高橋里依

「がんのリハビリテーション」がやりたい。
だから私は当院への入職に迷いはなかった

高橋里依
2014年入職
中学時代にバスケットボールで前十字靭帯断裂を負い、手術。その後のリハビリを担当した理学療法士に憧れ、進学を試みるも受験に失敗。四年制大学へ進学したが理学療法士への想いは捨てきれず、大学中退後、札幌医療リハビリ専門学校進学。卒業後、当院へ入職。

高橋里依

歯科衛生士の姉のような経験がしてみたかった

当院へ入職しようと思ったきっかけは、「がんのリハビリテーション」に興味を持ったことでした。専門学校に在学中、就活を進める中で「がんのリハビリテーション」の存在を知り、実践できるところを探していたのですが、近年注目されるようになった分野だったため、それほど存在はしませんでした。そこで学校に相談したところ、当院を紹介されました。なぜそんなに興味を感じたかというと、歯科衛生士の姉が当時口腔外科で働いており、がん患者さんとの関わりの中で患者さんやご家族からとても感謝されたという話を聞いたからでした。私も理学療法士になって、姉のような経験ができる仕事がしてみたい、と強く思ったのが大きなきっかけとなりました。

体だけでなく、心のケアも行う

「がんのリハビリテーション」というのは、がんの進行状況に応じて実施するリハビリテーションの内容が変わってきます。初期段階であれば運動療法を積極的に行って能力の回復や維持を図り、抗がん剤治療の副作用で生じる倦怠感などは運動することによって改善されることもある、と言われています。緩和ケアの段階に入った患者さんに対しては、残された能力をうまく活かしながら、できる限りのADLを実現することを目指したり、疼痛などの症状緩和や精神面のサポートとして患者さんご本人やご家族のお話を傾聴するなど「心のケア」にも取り組みます。患者さんやそのご家族は、最期をどのように迎えたいのか。ご自宅へ帰りたいのか、病院で看取られたいのか、お気持ちをうかがったり、他部門のスタッフと常に情報共有しながら、その方向性を決めるのも私たちの大切な仕事です。

何もできなかった、入職1年目の強烈な思い出

入職して1年目、まだ右も左もわからない未熟な頃に、初めて「がんのリハビリテーション」を担当させていただいたことがありました。その患者さんは結果的にお亡くなりになってしまったのですが、一度その方から「俺、死ぬのかな」と言われ、何も返せなかった自分がいたことを鮮明に覚えています。亡くなられた後、「自宅へ帰りたかったのでは」「もっとこうしてあげれば」といった思いが頭の中をぐるぐるしていたところ、ご家族の方がお礼をしに私に会いに来てくれました。「何もできなかった」という思いが強く、私は思わず泣いてしまいました。私の方が元気づけなくてはいけないのに、ご家族の方から「ありがとう」と励まされました。

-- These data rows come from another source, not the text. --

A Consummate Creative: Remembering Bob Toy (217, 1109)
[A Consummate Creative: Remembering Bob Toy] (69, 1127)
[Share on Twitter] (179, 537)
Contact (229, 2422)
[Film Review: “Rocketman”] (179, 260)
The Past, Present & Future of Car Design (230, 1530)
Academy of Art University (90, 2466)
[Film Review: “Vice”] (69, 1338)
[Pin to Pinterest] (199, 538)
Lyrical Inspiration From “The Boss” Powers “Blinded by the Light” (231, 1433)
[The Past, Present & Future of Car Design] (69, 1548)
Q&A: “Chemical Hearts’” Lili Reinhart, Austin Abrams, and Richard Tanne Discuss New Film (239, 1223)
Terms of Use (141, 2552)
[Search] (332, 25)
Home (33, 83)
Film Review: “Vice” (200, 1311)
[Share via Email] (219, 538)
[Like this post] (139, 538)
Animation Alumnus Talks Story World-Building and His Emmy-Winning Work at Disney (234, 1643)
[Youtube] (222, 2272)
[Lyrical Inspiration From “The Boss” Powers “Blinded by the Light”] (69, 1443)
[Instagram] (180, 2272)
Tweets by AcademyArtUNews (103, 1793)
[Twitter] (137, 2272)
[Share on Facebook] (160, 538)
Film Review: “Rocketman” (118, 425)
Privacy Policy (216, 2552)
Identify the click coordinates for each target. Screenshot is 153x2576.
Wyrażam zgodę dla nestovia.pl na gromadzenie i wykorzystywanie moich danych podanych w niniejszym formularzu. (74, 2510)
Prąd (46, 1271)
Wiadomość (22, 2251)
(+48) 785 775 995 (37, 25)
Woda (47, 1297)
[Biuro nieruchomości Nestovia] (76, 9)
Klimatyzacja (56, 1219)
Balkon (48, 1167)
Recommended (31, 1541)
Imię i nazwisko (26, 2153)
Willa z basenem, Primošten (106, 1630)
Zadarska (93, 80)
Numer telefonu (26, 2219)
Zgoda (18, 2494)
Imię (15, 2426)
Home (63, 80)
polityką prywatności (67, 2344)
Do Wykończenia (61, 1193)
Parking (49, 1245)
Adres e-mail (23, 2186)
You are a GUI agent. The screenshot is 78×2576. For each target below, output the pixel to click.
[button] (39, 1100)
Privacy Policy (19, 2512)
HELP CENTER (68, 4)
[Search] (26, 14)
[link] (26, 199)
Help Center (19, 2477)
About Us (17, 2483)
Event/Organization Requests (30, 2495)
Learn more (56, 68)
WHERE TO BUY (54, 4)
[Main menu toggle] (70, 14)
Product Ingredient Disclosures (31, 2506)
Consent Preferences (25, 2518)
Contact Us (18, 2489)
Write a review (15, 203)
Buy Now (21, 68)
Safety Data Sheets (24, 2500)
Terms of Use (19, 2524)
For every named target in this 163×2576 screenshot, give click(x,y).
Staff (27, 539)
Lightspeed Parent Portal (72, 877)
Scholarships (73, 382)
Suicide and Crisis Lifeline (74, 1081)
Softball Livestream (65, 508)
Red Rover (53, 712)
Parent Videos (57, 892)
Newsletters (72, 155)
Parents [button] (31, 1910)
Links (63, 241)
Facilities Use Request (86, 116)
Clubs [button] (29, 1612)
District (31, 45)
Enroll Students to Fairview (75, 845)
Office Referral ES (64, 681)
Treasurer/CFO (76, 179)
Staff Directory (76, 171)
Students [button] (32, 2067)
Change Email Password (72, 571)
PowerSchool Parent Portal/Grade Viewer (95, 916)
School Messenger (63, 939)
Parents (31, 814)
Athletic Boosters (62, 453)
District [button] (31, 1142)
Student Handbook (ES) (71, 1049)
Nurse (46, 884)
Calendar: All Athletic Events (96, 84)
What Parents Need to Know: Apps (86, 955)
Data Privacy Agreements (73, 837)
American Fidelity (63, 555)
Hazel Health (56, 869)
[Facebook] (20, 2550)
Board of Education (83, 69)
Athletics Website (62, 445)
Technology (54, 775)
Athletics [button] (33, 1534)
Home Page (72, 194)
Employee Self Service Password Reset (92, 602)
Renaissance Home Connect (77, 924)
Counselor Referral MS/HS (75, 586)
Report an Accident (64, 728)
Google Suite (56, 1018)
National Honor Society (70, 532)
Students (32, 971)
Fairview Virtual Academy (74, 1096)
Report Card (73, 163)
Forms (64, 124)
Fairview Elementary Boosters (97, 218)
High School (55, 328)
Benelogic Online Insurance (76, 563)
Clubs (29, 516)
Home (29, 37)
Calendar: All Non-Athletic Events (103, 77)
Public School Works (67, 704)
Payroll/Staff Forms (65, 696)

私の中で、決して忘れられない記憶として残っています。

多様な患者さんがいるからいろんな経験ができる

当院は主に急性期の病院ですが、幅広い病期の患者さんが入院されているので、「がんのリハビリテーション」の経験ができるのはもちろんですが、多様な患者さんへの対応が経験できると思います。1日あたり10名前後の患者さんに対応しますが、だいたいPTとOT(必要に応じてST)がペアになって対応するようにしています。患者さんは入院されている方もいれば外来で来られる方もおり、帰る先もご自宅だったり施設だったりとまちまちです。さまざまな患者さんに対応しているので、他部署との連携も頻繁に行われますが、スムーズなコミュニケーションが取れる環境なのでストレスはありません。またリハビリテーションのメニューづくりや進め方はそれぞれに任されているため、自由度が高い環境だと思います。